What really put England's Dreaming on the literary map, and has drawn accusations of pretension and puffery, is how Savage links punk rock and major artistic trends of the 20th century. Sometimes I agree that this comes off as intellectual posing, and yet in my thoughtful moments I think Savage is quite right to link McLaren's chaotic yet half-formed ideas with anti-art art movements Dada, Surrealism, and Situationism.


Tattered, caustic icon Johnny Rotten is compared to the young French poet Arthur Rimbaud; the Clash wore Army fatigues splattered with brightly colored paint à la Jackson Pollock; Subway Sect and other dreary bands created music that seemed defiantly anti-music, almost musique concrète; and one cannot deny the primitive, art brut beauty of Xeroxed 'zines like Snffin' Glue, the flyers for shows and the record sleeves of hundreds of forgotten bands, all ransom-note graphics and ripped-up newspapers. Consider the brilliance of the 45 sleeve for the Sex Pistols' "Holidays in the Sun."



Punk rock might not be the monster it was so long ago, but it remains an oft-misunderstood musical genre, usually seen as one-dimensional, inarticulate, and musically incompetent, made by angry adolescents who have no regard for anyone but themselves. This all may be true, but to dismiss it as such is to miss a vital element of rock'n'roll: that is, that is rock’n’roll defined. Jon Savage’s work still stands as the great book on its subject, and one of the finest books on the sociology of music in general. Of course I didn't shell out $27.50 for it on that long-ago day, certainly not with Charles so willing and able to mock me. The book seemed weighty and deadening, a vampire leaching blood from the living. I didn't read it until the late '90s, when I was once again under the music's sway and decided it was time to see if there was something I could learn that I hadn't from the music itself.

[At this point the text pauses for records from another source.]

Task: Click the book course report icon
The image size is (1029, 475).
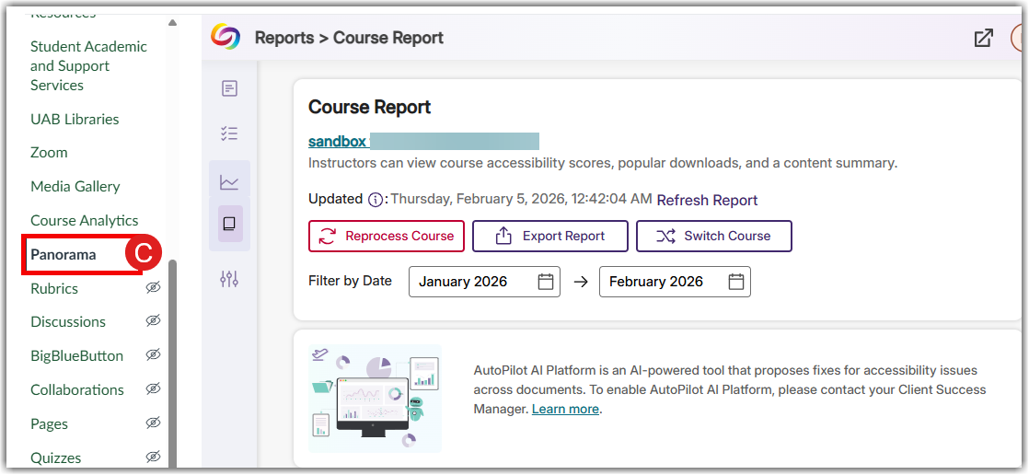Action: 229,224
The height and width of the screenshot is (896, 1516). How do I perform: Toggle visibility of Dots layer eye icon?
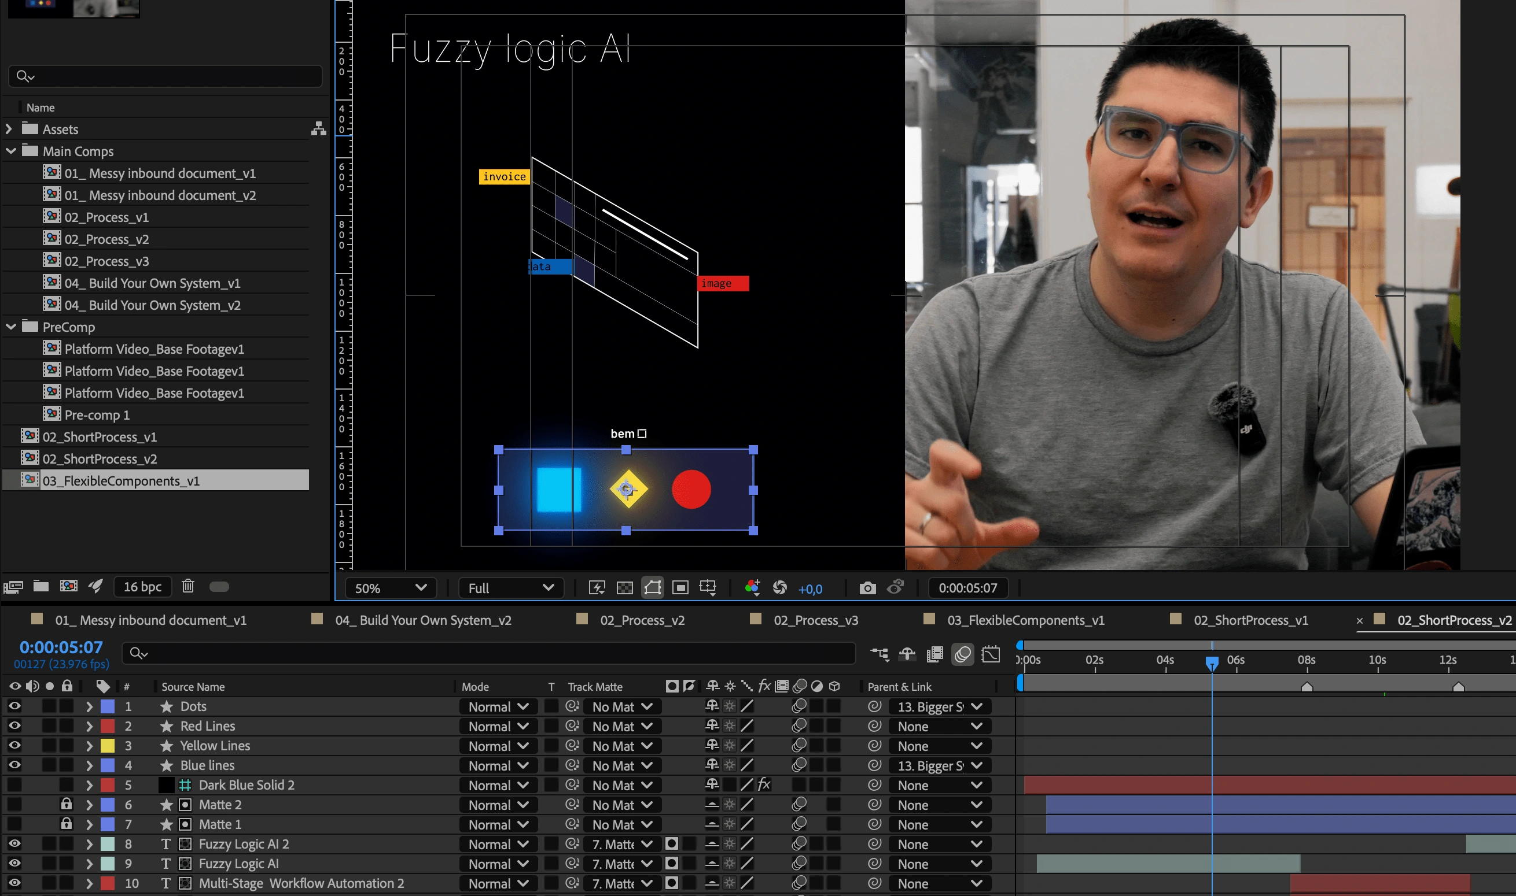pyautogui.click(x=15, y=706)
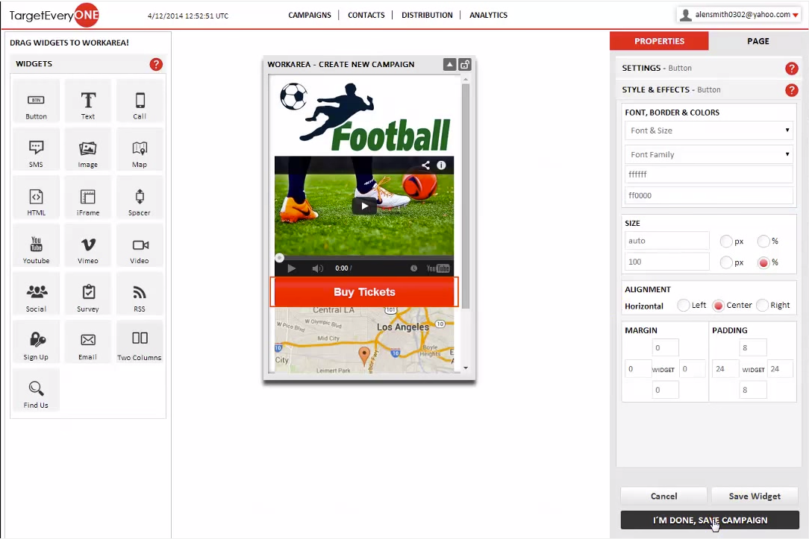Open the Analytics menu

tap(488, 14)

Nothing kills punk rock like sincerity; its raison d'etre is mocking vitriol hurled at both one's enemies and oneself. England's Dreaming doesn't have any of that spitting, rabid energy of the best punk rock. It's not a “rock’n’roll book” in the sense that the other titan of punk literature, Please Kill Me, is, but they certainly belong on the shelf next to one another.


1 comment:

Jeremy Richey said...

I obsesssed a lot over this book back in the day...man, I would give anything to be as drunk on British punk as I was in my teens and twenties again.